为什么给HBase使用的HDFS目录设置quota会造成HBase故障
问题现象
为什么给HDFS上的HBase使用的目录设置quota会造成HBase故障?
原因分析
表的flush操作是在HDFS中写MemStore数据。
如果HDFS目录没有足够的磁盘空间quota,flush操作会失败,使得Region Server将会终止。
Caused by: org.apache.hadoop.hdfs.protocol.DSQuotaExceededException: The DiskSpace quota of /hbase/data/<namespace>/<tableName> is exceeded: quota = 1024 B = 1 KB but diskspace consumed = 402655638 B = 384.00 MB ?at org.apache.hadoop.hdfs.server.namenode.DirectoryWithQuotaFeature.verifyStoragespaceQuota(DirectoryWithQuotaFeature.java:211) ?at org.apache.hadoop.hdfs.server.namenode.DirectoryWithQuotaFeature.verifyQuota(DirectoryWithQuotaFeature.java:239) ?at org.apache.hadoop.hdfs.server.namenode.FSDirectory.verifyQuota(FSDirectory.java:882) ?at org.apache.hadoop.hdfs.server.namenode.FSDirectory.updateCount(FSDirectory.java:711) ?at org.apache.hadoop.hdfs.server.namenode.FSDirectory.updateCount(FSDirectory.java:670) ?at org.apache.hadoop.hdfs.server.namenode.FSDirectory.addBlock(FSDirectory.java:495)

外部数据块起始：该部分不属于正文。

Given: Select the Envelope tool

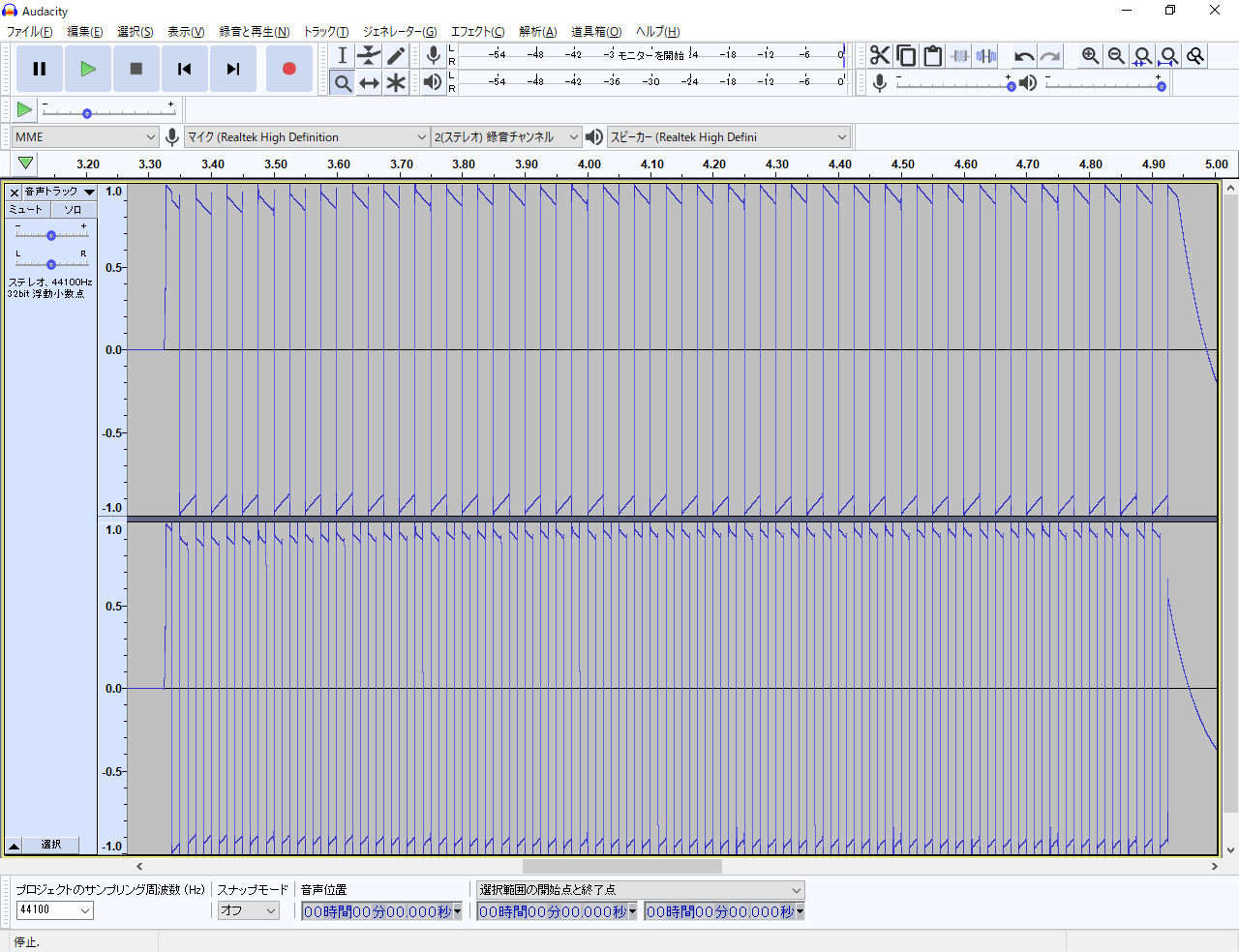Looking at the screenshot, I should [369, 56].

上述异常中,表“/hbase/data/<namespace>/<tableName>”的磁盘空间quota值为1KB,但是MemStore数据为384.00MB,所以flush操作失败并且Region Server会终止。
在Region Server终止时,HMaster对终止的Region Server的WAL文件进行replay操作以恢复数据。由于限制了磁盘空间quota值,导致WAL文件的replay操作失败进而导致HMaster进程异常退出。
2016-07-28 19:11:40,352 | FATAL | MASTER_SERVER_OPERATIONS-10-91-9-131:16000-0 | Caught throwable while processing event M_SERVER_SHUTDOWN | org.apache.hadoop.hbase.master.HMaster.abort(HMaster.java:2474) java.io.IOException: failed log splitting for 10-91-9-131,16020,1469689987884, will retry ?at org.apache.hadoop.hbase.master.handler.ServerShutdownHandler.resubmit(ServerShutdownHandler.java:365) ?at org.apache.hadoop.hbase.master.handler.ServerShutdownHandler.process(ServerShutdownHandler.java:220) ?at org.apache.hadoop.hbase.executor.EventHandler.run(EventHandler.java:129) ?at java.util.concurrent.ThreadPoolExecutor.runWorker(ThreadPoolExecutor.java:1142) ?at java.util.concurrent.ThreadPoolExecutor$Worker.run(ThreadPoolExecutor.java:617) ?at java.lang.Thread.run(Thread.java:745) Caused by: java.io.IOException: error or interrupted while splitting logs in [hdfs://hacluster/hbase/WALs/<RS-Hostname>,<RS-Port>,<startcode>-splitting] Task = installed = 6 done = 3 error = 3 ?at org.apache.hadoop.hbase.master.SplitLogManager.splitLogDistributed(SplitLogManager.java:290) ?at org.apache.hadoop.hbase.master.MasterFileSystem.splitLog(MasterFileSystem.java:402) ?at org.apache.hadoop.hbase.master.MasterFileSystem.splitLog(MasterFileSystem.java:375)
因此,不支持用户对HDFS上的HBase目录进行quota值设置。
处理步骤
- 在客户端命令提示符下运行以下命令,使HBase用户获得安全认证:
kinit 用户名
- 运行以下命令检查分配的磁盘空间quota:
hdfs dfs -count -q /hbase/data/<namespace>/<tableName> - 使用下列命令取消quota值限制,恢复HBase:
hdfs dfsadmin -clrSpaceQuota /hbase/data/<namespace>/<tableName>